Carol Rama, Jamie Sneider
Endless Revisions
Jun 30 – Jul 30 2016

NEOCHROME is pleased to present Endless Revisions, a duo project hosting works by Carol Rama and Jamie Sneider in their aesthetic conversation.

In approaching a group exhibition, we as viewers enter with certain expectations. We expect to find common ground in comparison; we assume also that contrast will provide a clearer sense of each artist involved. More importantly, we anticipate structure, a theme, a reason—some thread of continuity that shows how the art on view asks similar questions but arrives at distinct but equally meaningful insights. 

This is particularly true in two-person exhibitions, where the prospects of comparison and contrast become more direct, more pointed—and, potentially, more profound. In the case of “Endless Revisions,” we find a selection of works by Italian artist Carol Rama (1918-2015) and New York-based artist Jamie Sneider (b. 1976). In appearance, the installation is generously structured, varied in format, subject and scale. Given investment, however, one also finds resounding throughout these works an effect not dissimilar to smoldering: quiet, even unassuming exteriors that belie underlying inflammations.

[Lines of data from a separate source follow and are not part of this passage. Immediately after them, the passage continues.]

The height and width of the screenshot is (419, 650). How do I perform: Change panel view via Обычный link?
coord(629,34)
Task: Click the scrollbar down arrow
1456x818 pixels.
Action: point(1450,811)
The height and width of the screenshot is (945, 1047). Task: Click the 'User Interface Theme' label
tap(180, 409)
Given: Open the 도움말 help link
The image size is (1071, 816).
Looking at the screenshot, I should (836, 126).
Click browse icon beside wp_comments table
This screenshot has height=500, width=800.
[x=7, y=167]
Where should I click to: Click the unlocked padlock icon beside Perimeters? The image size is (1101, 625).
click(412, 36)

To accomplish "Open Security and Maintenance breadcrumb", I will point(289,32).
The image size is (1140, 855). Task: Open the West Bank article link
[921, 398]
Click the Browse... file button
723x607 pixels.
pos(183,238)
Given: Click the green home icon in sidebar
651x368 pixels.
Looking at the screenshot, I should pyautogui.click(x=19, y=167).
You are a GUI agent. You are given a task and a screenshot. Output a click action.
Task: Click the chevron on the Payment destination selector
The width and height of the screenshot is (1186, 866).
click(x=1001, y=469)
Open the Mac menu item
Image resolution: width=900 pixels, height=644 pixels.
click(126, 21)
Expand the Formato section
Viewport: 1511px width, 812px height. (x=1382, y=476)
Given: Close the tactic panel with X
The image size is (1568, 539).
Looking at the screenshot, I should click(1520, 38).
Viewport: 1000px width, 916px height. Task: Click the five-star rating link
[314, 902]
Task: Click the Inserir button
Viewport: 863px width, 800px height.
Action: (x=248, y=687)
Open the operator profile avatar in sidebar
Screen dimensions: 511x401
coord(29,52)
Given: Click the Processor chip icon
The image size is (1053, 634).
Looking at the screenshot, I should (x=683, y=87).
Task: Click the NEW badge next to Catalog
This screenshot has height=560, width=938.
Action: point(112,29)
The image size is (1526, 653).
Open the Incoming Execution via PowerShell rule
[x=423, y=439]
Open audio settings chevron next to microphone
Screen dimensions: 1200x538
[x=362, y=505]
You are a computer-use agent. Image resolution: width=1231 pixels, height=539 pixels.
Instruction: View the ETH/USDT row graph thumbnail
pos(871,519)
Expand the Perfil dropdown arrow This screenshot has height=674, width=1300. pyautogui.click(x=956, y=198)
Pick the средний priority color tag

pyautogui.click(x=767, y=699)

From the outset, Carol Rama’s work merged notions of family, fantasy and flesh. The artist first gained notoriety for (and, indeed, censorship because of) her 1940s-era watercolor compositions: freehand compositions of stylized, sexualized female forms, all protruding organs and fluids spilled, the images were wild, willfully crude and yet oddly sweet, echoing Schiele’s nervous energy and anticipating Lassnig, Bourgeois and Clemente alike. Over the succeeding seven decades, Rama would experiment with a broad range of materials and techniques, from gestural abstraction to bricolage of found debris. But as much as her medium varied, her work retained a singular effect: overtly sexualized but somehow celebratory, violent but always vital.

Rama’s contributions to “Endless Revisions” come from two particular periods: the mid-‘60s, which found her focused on minimally composed paintings rendered in splashed patterns of ink, enamel and acrylic glue, respectively; and the early 1970s, by which time the artist had turned her attention to mixed-media collages built on dissected pieces of bicycle rubber. Adopting tropes standardized in Abstract Expressionism, the former grouping is apparently formal but nonetheless provocative, the patterns evoking splattered bodily fluids; the latter, meanwhile, finds its sensual effect in the interacting textures of overlapped rubber, the results a willfully tactile departure from post-Art Informel assemblage. As is typical of Rama’s output, each approach makes direct reference to modernist styles but never fails to inject a dose of corporeality, adding blood to what could otherwise have been a mere intellectual exercise.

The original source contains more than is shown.